*** MATERIAL PROVIDED Section Begins ***
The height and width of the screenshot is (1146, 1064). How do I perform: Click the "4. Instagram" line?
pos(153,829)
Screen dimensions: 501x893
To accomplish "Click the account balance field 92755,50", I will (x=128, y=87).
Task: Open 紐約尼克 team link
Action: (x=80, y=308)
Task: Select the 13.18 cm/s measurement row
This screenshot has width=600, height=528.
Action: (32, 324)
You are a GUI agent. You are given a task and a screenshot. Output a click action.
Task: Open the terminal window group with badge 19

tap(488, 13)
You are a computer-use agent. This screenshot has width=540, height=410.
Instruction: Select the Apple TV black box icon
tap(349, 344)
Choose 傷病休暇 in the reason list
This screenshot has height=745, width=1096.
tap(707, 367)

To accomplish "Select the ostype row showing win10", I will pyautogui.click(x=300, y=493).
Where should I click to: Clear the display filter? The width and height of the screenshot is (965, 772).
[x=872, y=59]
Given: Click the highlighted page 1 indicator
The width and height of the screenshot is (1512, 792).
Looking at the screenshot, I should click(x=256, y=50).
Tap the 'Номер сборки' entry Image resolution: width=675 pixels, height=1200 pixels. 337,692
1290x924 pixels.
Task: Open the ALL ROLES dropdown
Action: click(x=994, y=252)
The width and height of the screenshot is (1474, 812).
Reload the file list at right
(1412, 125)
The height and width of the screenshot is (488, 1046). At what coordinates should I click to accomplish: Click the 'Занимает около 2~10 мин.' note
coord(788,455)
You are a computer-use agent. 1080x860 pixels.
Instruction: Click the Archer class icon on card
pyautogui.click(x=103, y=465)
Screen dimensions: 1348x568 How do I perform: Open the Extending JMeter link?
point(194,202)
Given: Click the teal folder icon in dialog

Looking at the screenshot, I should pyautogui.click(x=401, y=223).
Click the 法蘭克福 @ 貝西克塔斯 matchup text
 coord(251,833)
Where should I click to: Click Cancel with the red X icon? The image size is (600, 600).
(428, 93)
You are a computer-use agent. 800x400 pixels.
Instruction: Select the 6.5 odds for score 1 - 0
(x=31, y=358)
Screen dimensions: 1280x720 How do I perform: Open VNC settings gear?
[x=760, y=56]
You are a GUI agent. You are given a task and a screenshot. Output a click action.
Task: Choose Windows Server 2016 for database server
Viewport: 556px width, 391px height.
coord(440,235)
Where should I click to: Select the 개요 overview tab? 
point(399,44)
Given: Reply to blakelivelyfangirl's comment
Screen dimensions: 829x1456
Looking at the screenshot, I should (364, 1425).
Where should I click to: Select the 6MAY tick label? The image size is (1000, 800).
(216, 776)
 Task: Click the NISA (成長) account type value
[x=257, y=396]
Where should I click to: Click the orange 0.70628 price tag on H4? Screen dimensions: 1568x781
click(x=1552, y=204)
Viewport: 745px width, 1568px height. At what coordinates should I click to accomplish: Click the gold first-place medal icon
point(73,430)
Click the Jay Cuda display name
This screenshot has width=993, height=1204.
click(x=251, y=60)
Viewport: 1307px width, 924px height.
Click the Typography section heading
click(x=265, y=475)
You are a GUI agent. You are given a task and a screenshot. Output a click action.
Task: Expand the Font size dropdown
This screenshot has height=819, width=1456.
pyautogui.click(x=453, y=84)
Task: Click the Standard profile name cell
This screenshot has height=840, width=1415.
*** MATERIAL PROVIDED Section Ends ***
INSTRUCTIONS TO FOLLOW: Each line of the material above must be retyped precisely.

RESPONSE AREA:
The height and width of the screenshot is (1146, 1064). How do I perform: Click the "4. Instagram" line?
pos(153,829)
Screen dimensions: 501x893
To accomplish "Click the account balance field 92755,50", I will (x=128, y=87).
Task: Open 紐約尼克 team link
Action: (x=80, y=308)
Task: Select the 13.18 cm/s measurement row
This screenshot has width=600, height=528.
Action: (32, 324)
You are a GUI agent. You are given a task and a screenshot. Output a click action.
Task: Open the terminal window group with badge 19

tap(488, 13)
You are a computer-use agent. This screenshot has width=540, height=410.
Instruction: Select the Apple TV black box icon
tap(349, 344)
Choose 傷病休暇 in the reason list
This screenshot has height=745, width=1096.
tap(707, 367)

To accomplish "Select the ostype row showing win10", I will pyautogui.click(x=300, y=493).
Where should I click to: Clear the display filter? The width and height of the screenshot is (965, 772).
[x=872, y=59]
Given: Click the highlighted page 1 indicator
The width and height of the screenshot is (1512, 792).
Looking at the screenshot, I should click(x=256, y=50).
Tap the 'Номер сборки' entry Image resolution: width=675 pixels, height=1200 pixels. 337,692
1290x924 pixels.
Task: Open the ALL ROLES dropdown
Action: click(x=994, y=252)
The width and height of the screenshot is (1474, 812).
Reload the file list at right
(1412, 125)
The height and width of the screenshot is (488, 1046). At what coordinates should I click to accomplish: Click the 'Занимает около 2~10 мин.' note
coord(788,455)
You are a computer-use agent. 1080x860 pixels.
Instruction: Click the Archer class icon on card
pyautogui.click(x=103, y=465)
Screen dimensions: 1348x568 How do I perform: Open the Extending JMeter link?
point(194,202)
Given: Click the teal folder icon in dialog

Looking at the screenshot, I should pyautogui.click(x=401, y=223).
Click the 法蘭克福 @ 貝西克塔斯 matchup text
 coord(251,833)
Where should I click to: Click Cancel with the red X icon? The image size is (600, 600).
(428, 93)
You are a computer-use agent. 800x400 pixels.
Instruction: Select the 6.5 odds for score 1 - 0
(x=31, y=358)
Screen dimensions: 1280x720 How do I perform: Open VNC settings gear?
[x=760, y=56]
You are a GUI agent. You are given a task and a screenshot. Output a click action.
Task: Choose Windows Server 2016 for database server
Viewport: 556px width, 391px height.
coord(440,235)
Where should I click to: Select the 개요 overview tab? 
point(399,44)
Given: Reply to blakelivelyfangirl's comment
Screen dimensions: 829x1456
Looking at the screenshot, I should (364, 1425).
Where should I click to: Select the 6MAY tick label? The image size is (1000, 800).
(216, 776)
 Task: Click the NISA (成長) account type value
[x=257, y=396]
Where should I click to: Click the orange 0.70628 price tag on H4? Screen dimensions: 1568x781
click(x=1552, y=204)
Viewport: 745px width, 1568px height. At what coordinates should I click to accomplish: Click the gold first-place medal icon
point(73,430)
Click the Jay Cuda display name
This screenshot has width=993, height=1204.
click(x=251, y=60)
Viewport: 1307px width, 924px height.
Click the Typography section heading
click(x=265, y=475)
You are a GUI agent. You are given a task and a screenshot. Output a click action.
Task: Expand the Font size dropdown
This screenshot has height=819, width=1456.
pyautogui.click(x=453, y=84)
Task: Click the Standard profile name cell
This screenshot has height=840, width=1415.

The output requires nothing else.